Und weil man Kindern stets vorleben sollte, dass Träume keine solchen bleiben müssen, sondern in die Tat umgesetzt werden können, habe ich nach Fertigstellung des Modells begonnen mich umzuhören. Mit dem Resultat, dass ich nun eben mit dem Butler von Batman telefoniere.
"Wir werden sehen, was sich machen lässt, und melden uns in Kürze bei ihnen, Mr. Löger", sagt Alfred im britischsten Tonfall, den man sich nur vorstellen kann. Selbst die hochgezogene Oberlippe kann ich durchs Telefon förmlich sehen…
Wien, November 2020, Bezirk Erdberg.
Etwa eine Woche nach meinem Telefonat mit Alfred Pennyworth geht plötzlich alles sehr schnell. Ich solle mich am nächsten Abend kurz nach Sonnenuntergang bei der Wiener Adresse Baumgasse 129 einfinden, so die Sprachnachricht einer tiefen, mir unbekannten Stimme auf meinem Handy, die sich aus unerklärlichen Gründen nach einmaligem Anhören von selbst löscht. Der Ort des Treffens sei nicht nur mir, sondern auch dem anonymen Anrufer bekannt, höre ich kryptisch, ich dürfe aber nur zwei penibelst ausgesuchte Personen meines Vertrauens zum Termin mitbringen.

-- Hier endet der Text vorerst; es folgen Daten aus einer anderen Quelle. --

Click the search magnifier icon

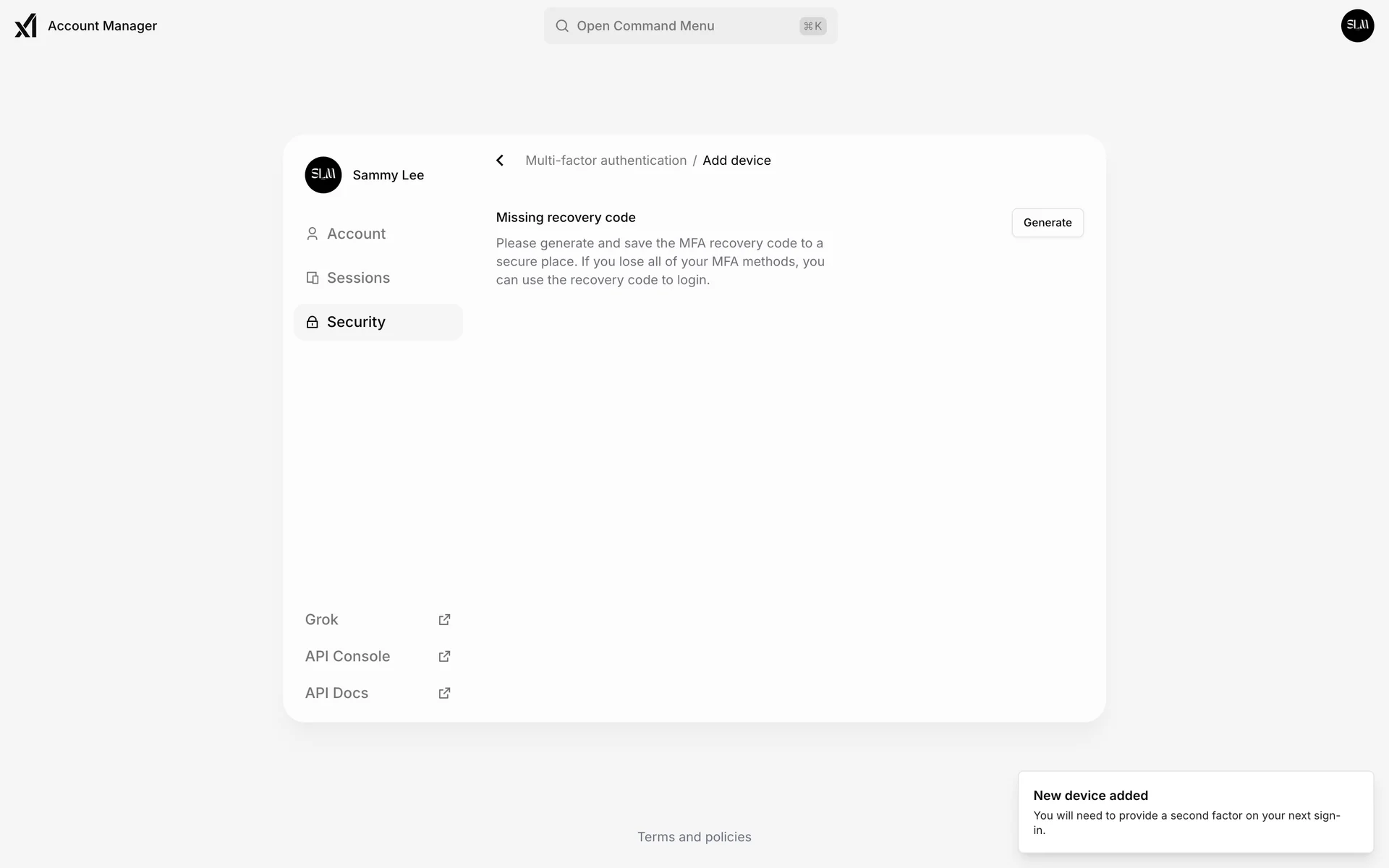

Ich brauche nicht lange nachzudenken: Unser Fotograf Markus Zahradnik soll auf jeden Fall dabei sein, beschließe ich. Schließlich ist er seit vielen Jahren ein enger Freund und knipst auch brauchbare Bilder.
Außerdem war er es, der meinen Kontakt zum Batman-Anwesen überhaupt erst hergestellt hatte – wenn auch über zwei Ecken: Im April 2015, als er für den auto touring den New Yorker Grand Central-Bahnhof ablichtete, hatte er dort nämlich die aufstrebende US-Fotografen-Kollegin Vicky Vale kennengelernt. Und die wiederum hat es sich seit vielen Jahren zur Aufgabe gemacht, den dunklen Rächer endlich einmal real kennenzulernen.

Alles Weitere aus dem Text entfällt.